I was a young gay man living in the 1980's and the world was one of outrageous excess. I like so many others lived life like there was no tomorrow. We spent to much on clothes, cars, apartments and other material items. We partied to much, drugs and alcohol were our friend. Sex was just something you did, and you did it a lot. What we didn't do when we had that sex was we didn't use condoms. We didn't know we had too.

In 1981 there was a ripple of conversation beginning in a few large cities more specifically in San Francisco, LA and New York. That conversation became a large unknown as a clusters of gay men were suddenly getting sick and doing so very quickly. Those men were also dying from what ever was making them sick. In Dallas Texas we heard the rumors but no one was really sure what the truth was and unfortunately for many we continued to lead our lives to excess.

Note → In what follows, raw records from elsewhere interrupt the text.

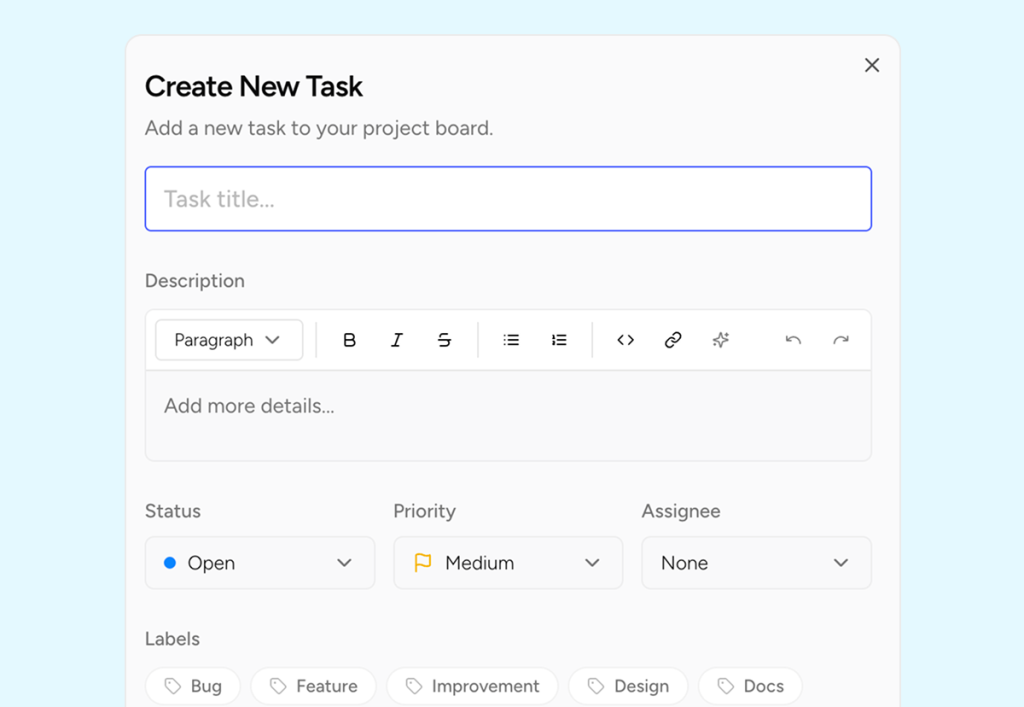The image size is (1024, 707).
Task: Insert a hyperlink in the description
Action: [x=673, y=340]
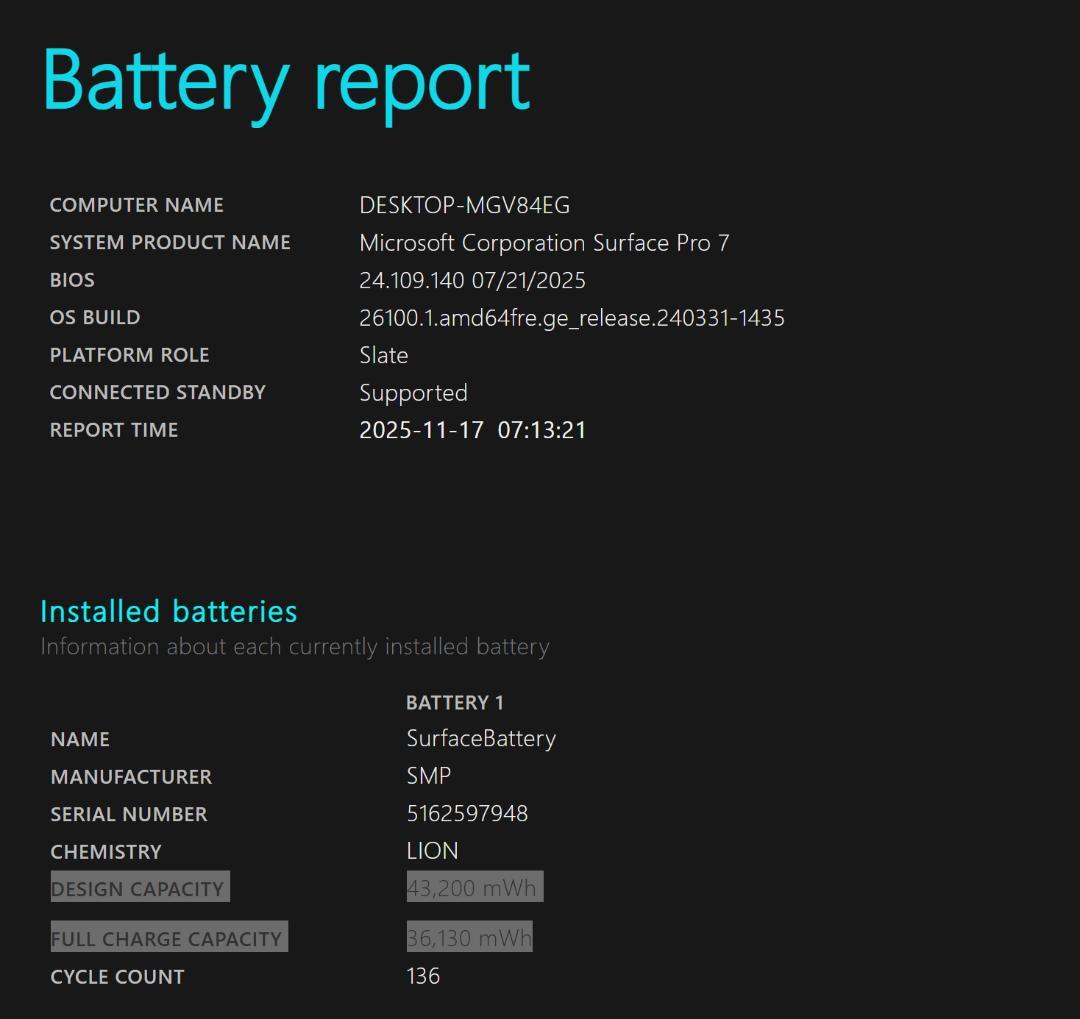
Task: Click the Battery report title heading
Action: [286, 80]
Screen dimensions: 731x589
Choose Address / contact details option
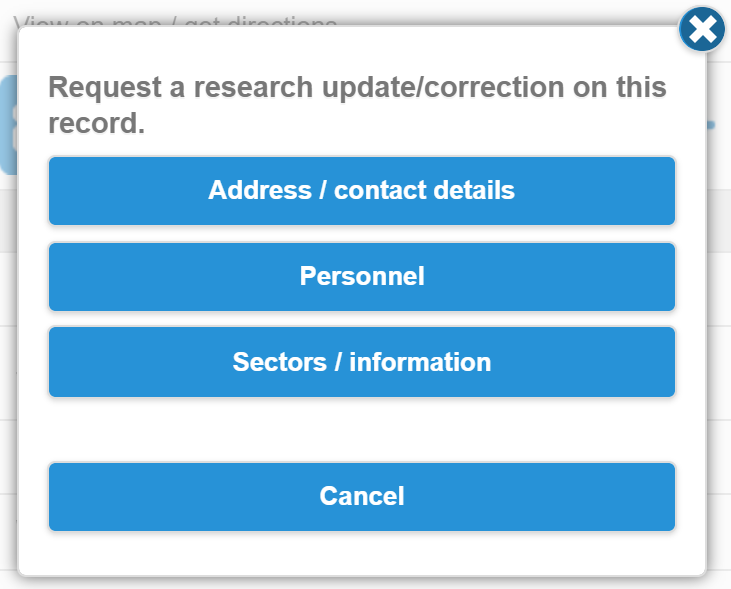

As the years progressed we named this disease. First back in 1981 it was called GRID (Gay Related Immune Deficiency) but health authorities soon realised that nearly half of the people identified with the syndrome were not homosexual men. In 1982, the CDC (Centre for Disease Control) introduced the term AIDS (Acquired Immune Deficiency Syndrome) to describe the newly recognized syndrome. In 1983 the virus that caused this syndrome was discovered by a French scientist and a year later an American scientist confirmed this discovery. However there was a huge debate as to who should be credited because each scientist called their virus something else even though they were talking about the same thing. Eventually in 1986 it was agreed that this new virus would be called HIV (Human Immunodeficiency Virus).

By 1986 the conversation about HIV was stronger than it had been but many of us were still living on the edge and occasionally we did not heed the new warnings that we need to use condoms. I lost so many friends in those first years between 1981 and 1986. It was a bad time in the gay community but at the same time it was a time of great commoradery because no one was going to look out for us as many thought we deserved this disease and that we desreved to die. They gay community started support groups and other organisations to help those who other were going to leave to die. I continued losing friends all the way up to 1998. I remember one month in 1984 I lost 30 friends and or acquaintances all in the same month.

I had the worst flu ever in September 1985 and was ill for the entire month. Even after the initial illness wore off I just never felt right. I went to see the doctor and he kept giving more antibiotics for various chest infections and strange inflammations. I had not come out to my doctor so he had no idea that there was even a remote chance that I could have been exposed to HIV. I alos was not sure I wanted to know if I had been exposed. By late March 1986 both the doctor and I were extremely frustrated trying to find out what was wrong with me. I finally decided that I had to tell him and that I thought it would be best that we run an HIV test. We did just that and a few weeks later (the test took longer in those days) we got the results.

I was HIV positive!

Like almost every person I have talked to and/or have know personally that received the same news, the first thing I did was cry! At that time finding out you were HIV+ meant you were going to die. There was no treatment to prolong life and there definitely was no cure. So where was I supposed to go from there? In answering that question it would take me way to long answer and it would make this post even longer that it is now. The short version is this. I worked until I got so sick and couldn't work anymore. I tried ever new drug that came out and some of them almost killed me. I tried to lead a normal life and found a partner but unfortunately he eventually died from complications of HIV and I buried him. I tried love again but he also died from complications of HIV and I buried another partner. I almost gave up but finally met someone who is still with me.

I am still living with HIV every day twenty-one years later. I take 12 pills a day to stay alive a;long with a positve attitude, which is sometimes very difficult, and I look forward to every day. So as another year passes I am grateful to be here but I am also aware that I have fought long and hard to be where I am and will continue to do so because I am worthy of living. If you are truly interested in reading all of the sorted details, you can do so here.

2 comments:

Thomas (Tom) Rimington said...

Congrats on 21 years...

My Partner (Jim) has also survived 21 years with the virus... after being raped when he was 18.

He has just changed meds again, due to resistance to older meds, but is alive, healthy and well...

You keep up the positive thinking and those that truly love you will always be there to support you! Including us out here in the blogging world...

Love ya man!
Tom

Anonymous said...

Wow, 21 years. I feel lucky being at 15 years. We've come a long way since those early days. Things were still iffy in the early 90's. You have a wonderful attitude about it.